> Records to use

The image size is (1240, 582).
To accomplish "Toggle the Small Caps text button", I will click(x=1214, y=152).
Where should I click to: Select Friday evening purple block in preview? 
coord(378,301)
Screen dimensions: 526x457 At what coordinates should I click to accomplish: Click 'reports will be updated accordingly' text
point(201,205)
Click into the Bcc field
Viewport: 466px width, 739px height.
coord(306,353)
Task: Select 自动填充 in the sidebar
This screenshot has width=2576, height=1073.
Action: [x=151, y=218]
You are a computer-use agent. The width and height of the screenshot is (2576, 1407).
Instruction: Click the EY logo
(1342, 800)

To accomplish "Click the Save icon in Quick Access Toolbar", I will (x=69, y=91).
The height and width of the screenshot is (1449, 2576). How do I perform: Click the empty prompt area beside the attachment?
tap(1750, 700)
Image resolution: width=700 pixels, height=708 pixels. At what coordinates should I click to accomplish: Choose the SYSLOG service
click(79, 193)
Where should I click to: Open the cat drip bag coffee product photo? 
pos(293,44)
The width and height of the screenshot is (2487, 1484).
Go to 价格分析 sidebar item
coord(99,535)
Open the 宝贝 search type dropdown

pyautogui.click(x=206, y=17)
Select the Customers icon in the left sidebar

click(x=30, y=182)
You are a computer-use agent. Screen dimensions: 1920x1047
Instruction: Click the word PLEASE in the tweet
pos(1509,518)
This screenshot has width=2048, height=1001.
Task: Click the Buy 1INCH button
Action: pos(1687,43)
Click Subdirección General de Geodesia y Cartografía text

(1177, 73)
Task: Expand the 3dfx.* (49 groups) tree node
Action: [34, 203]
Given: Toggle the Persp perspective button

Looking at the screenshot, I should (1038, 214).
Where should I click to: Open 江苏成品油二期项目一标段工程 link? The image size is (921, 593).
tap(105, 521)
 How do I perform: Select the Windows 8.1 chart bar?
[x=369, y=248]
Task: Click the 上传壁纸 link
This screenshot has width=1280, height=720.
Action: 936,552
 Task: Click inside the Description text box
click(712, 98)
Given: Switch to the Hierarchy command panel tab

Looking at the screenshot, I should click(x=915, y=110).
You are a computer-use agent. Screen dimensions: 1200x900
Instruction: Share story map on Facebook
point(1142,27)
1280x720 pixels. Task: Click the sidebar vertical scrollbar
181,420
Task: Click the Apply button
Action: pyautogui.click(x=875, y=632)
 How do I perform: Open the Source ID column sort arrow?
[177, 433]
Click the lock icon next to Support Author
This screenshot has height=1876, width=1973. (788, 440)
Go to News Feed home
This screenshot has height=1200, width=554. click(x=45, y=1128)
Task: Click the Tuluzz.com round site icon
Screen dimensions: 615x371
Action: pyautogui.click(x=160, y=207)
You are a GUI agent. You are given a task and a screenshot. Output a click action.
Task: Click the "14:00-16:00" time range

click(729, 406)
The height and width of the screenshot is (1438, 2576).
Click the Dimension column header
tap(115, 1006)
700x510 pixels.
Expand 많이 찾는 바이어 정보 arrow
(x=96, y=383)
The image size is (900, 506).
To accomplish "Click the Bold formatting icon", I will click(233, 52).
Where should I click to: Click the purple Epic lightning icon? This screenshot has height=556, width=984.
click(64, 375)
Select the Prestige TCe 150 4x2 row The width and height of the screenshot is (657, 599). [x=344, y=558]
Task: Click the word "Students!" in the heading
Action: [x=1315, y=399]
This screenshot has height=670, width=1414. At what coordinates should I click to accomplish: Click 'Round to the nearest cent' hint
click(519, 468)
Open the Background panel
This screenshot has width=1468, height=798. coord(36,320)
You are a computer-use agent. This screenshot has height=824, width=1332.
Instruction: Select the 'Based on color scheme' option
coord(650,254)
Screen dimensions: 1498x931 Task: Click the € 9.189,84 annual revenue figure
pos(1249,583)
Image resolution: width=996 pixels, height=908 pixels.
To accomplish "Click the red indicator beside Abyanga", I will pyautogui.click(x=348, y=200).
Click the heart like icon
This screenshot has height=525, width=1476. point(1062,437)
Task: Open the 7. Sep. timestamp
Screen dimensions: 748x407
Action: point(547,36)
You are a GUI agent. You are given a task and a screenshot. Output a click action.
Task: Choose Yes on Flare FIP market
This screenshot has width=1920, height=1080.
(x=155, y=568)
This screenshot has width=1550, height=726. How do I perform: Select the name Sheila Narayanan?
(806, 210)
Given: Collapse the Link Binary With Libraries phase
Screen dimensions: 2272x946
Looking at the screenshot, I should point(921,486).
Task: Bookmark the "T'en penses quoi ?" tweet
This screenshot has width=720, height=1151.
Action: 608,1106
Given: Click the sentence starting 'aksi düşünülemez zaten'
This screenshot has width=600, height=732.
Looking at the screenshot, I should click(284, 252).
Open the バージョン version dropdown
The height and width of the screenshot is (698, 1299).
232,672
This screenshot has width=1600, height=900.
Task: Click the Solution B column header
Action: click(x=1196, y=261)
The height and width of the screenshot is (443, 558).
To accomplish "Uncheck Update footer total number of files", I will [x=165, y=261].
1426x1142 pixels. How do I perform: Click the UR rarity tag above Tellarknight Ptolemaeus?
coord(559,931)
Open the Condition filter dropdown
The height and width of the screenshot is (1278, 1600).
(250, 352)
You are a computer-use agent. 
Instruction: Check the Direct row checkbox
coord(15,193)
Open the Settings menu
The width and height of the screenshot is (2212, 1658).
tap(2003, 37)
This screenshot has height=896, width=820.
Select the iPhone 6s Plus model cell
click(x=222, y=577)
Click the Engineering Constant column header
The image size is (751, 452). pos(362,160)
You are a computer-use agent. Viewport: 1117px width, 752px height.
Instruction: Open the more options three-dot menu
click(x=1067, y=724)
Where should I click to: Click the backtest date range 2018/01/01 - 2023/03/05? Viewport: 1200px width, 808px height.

> Given request
Reproduce the entire listing above verbatim, line for line, with no changes.

> Answer in full
The image size is (1240, 582).
To accomplish "Toggle the Small Caps text button", I will click(x=1214, y=152).
Where should I click to: Select Friday evening purple block in preview? 
coord(378,301)
Screen dimensions: 526x457 At what coordinates should I click to accomplish: Click 'reports will be updated accordingly' text
point(201,205)
Click into the Bcc field
Viewport: 466px width, 739px height.
coord(306,353)
Task: Select 自动填充 in the sidebar
This screenshot has width=2576, height=1073.
Action: [x=151, y=218]
You are a computer-use agent. The width and height of the screenshot is (2576, 1407).
Instruction: Click the EY logo
(1342, 800)

To accomplish "Click the Save icon in Quick Access Toolbar", I will (x=69, y=91).
The height and width of the screenshot is (1449, 2576). How do I perform: Click the empty prompt area beside the attachment?
tap(1750, 700)
Image resolution: width=700 pixels, height=708 pixels. At what coordinates should I click to accomplish: Choose the SYSLOG service
click(79, 193)
Where should I click to: Open the cat drip bag coffee product photo? 
pos(293,44)
The width and height of the screenshot is (2487, 1484).
Go to 价格分析 sidebar item
coord(99,535)
Open the 宝贝 search type dropdown

pyautogui.click(x=206, y=17)
Select the Customers icon in the left sidebar

click(x=30, y=182)
You are a computer-use agent. Screen dimensions: 1920x1047
Instruction: Click the word PLEASE in the tweet
pos(1509,518)
This screenshot has width=2048, height=1001.
Task: Click the Buy 1INCH button
Action: pos(1687,43)
Click Subdirección General de Geodesia y Cartografía text

(1177, 73)
Task: Expand the 3dfx.* (49 groups) tree node
Action: [34, 203]
Given: Toggle the Persp perspective button

Looking at the screenshot, I should (1038, 214).
Where should I click to: Open 江苏成品油二期项目一标段工程 link? The image size is (921, 593).
tap(105, 521)
 How do I perform: Select the Windows 8.1 chart bar?
[x=369, y=248]
Task: Click the 上传壁纸 link
This screenshot has width=1280, height=720.
Action: 936,552
 Task: Click inside the Description text box
click(712, 98)
Given: Switch to the Hierarchy command panel tab

Looking at the screenshot, I should click(x=915, y=110).
You are a computer-use agent. Screen dimensions: 1200x900
Instruction: Share story map on Facebook
point(1142,27)
1280x720 pixels. Task: Click the sidebar vertical scrollbar
181,420
Task: Click the Apply button
Action: pyautogui.click(x=875, y=632)
 How do I perform: Open the Source ID column sort arrow?
[177, 433]
Click the lock icon next to Support Author
This screenshot has height=1876, width=1973. (788, 440)
Go to News Feed home
This screenshot has height=1200, width=554. click(x=45, y=1128)
Task: Click the Tuluzz.com round site icon
Screen dimensions: 615x371
Action: pyautogui.click(x=160, y=207)
You are a GUI agent. You are given a task and a screenshot. Output a click action.
Task: Click the "14:00-16:00" time range

click(729, 406)
The height and width of the screenshot is (1438, 2576).
Click the Dimension column header
tap(115, 1006)
700x510 pixels.
Expand 많이 찾는 바이어 정보 arrow
(x=96, y=383)
The image size is (900, 506).
To accomplish "Click the Bold formatting icon", I will click(233, 52).
Where should I click to: Click the purple Epic lightning icon? This screenshot has height=556, width=984.
click(64, 375)
Select the Prestige TCe 150 4x2 row The width and height of the screenshot is (657, 599). [x=344, y=558]
Task: Click the word "Students!" in the heading
Action: [x=1315, y=399]
This screenshot has height=670, width=1414. At what coordinates should I click to accomplish: Click 'Round to the nearest cent' hint
click(519, 468)
Open the Background panel
This screenshot has width=1468, height=798. coord(36,320)
You are a computer-use agent. This screenshot has height=824, width=1332.
Instruction: Select the 'Based on color scheme' option
coord(650,254)
Screen dimensions: 1498x931 Task: Click the € 9.189,84 annual revenue figure
pos(1249,583)
Image resolution: width=996 pixels, height=908 pixels.
To accomplish "Click the red indicator beside Abyanga", I will pyautogui.click(x=348, y=200).
Click the heart like icon
This screenshot has height=525, width=1476. point(1062,437)
Task: Open the 7. Sep. timestamp
Screen dimensions: 748x407
Action: point(547,36)
You are a GUI agent. You are given a task and a screenshot. Output a click action.
Task: Choose Yes on Flare FIP market
This screenshot has width=1920, height=1080.
(x=155, y=568)
This screenshot has width=1550, height=726. How do I perform: Select the name Sheila Narayanan?
(806, 210)
Given: Collapse the Link Binary With Libraries phase
Screen dimensions: 2272x946
Looking at the screenshot, I should point(921,486).
Task: Bookmark the "T'en penses quoi ?" tweet
This screenshot has width=720, height=1151.
Action: 608,1106
Given: Click the sentence starting 'aksi düşünülemez zaten'
This screenshot has width=600, height=732.
Looking at the screenshot, I should click(284, 252).
Open the バージョン version dropdown
The height and width of the screenshot is (698, 1299).
232,672
This screenshot has width=1600, height=900.
Task: Click the Solution B column header
Action: click(x=1196, y=261)
The height and width of the screenshot is (443, 558).
To accomplish "Uncheck Update footer total number of files", I will [x=165, y=261].
1426x1142 pixels. How do I perform: Click the UR rarity tag above Tellarknight Ptolemaeus?
coord(559,931)
Open the Condition filter dropdown
The height and width of the screenshot is (1278, 1600).
(250, 352)
You are a computer-use agent. 
Instruction: Check the Direct row checkbox
coord(15,193)
Open the Settings menu
The width and height of the screenshot is (2212, 1658).
tap(2003, 37)
This screenshot has height=896, width=820.
Select the iPhone 6s Plus model cell
click(x=222, y=577)
Click the Engineering Constant column header
The image size is (751, 452). pos(362,160)
You are a computer-use agent. Viewport: 1117px width, 752px height.
Instruction: Open the more options three-dot menu
click(x=1067, y=724)
Where should I click to: Click the backtest date range 2018/01/01 - 2023/03/05? Viewport: 1200px width, 808px height.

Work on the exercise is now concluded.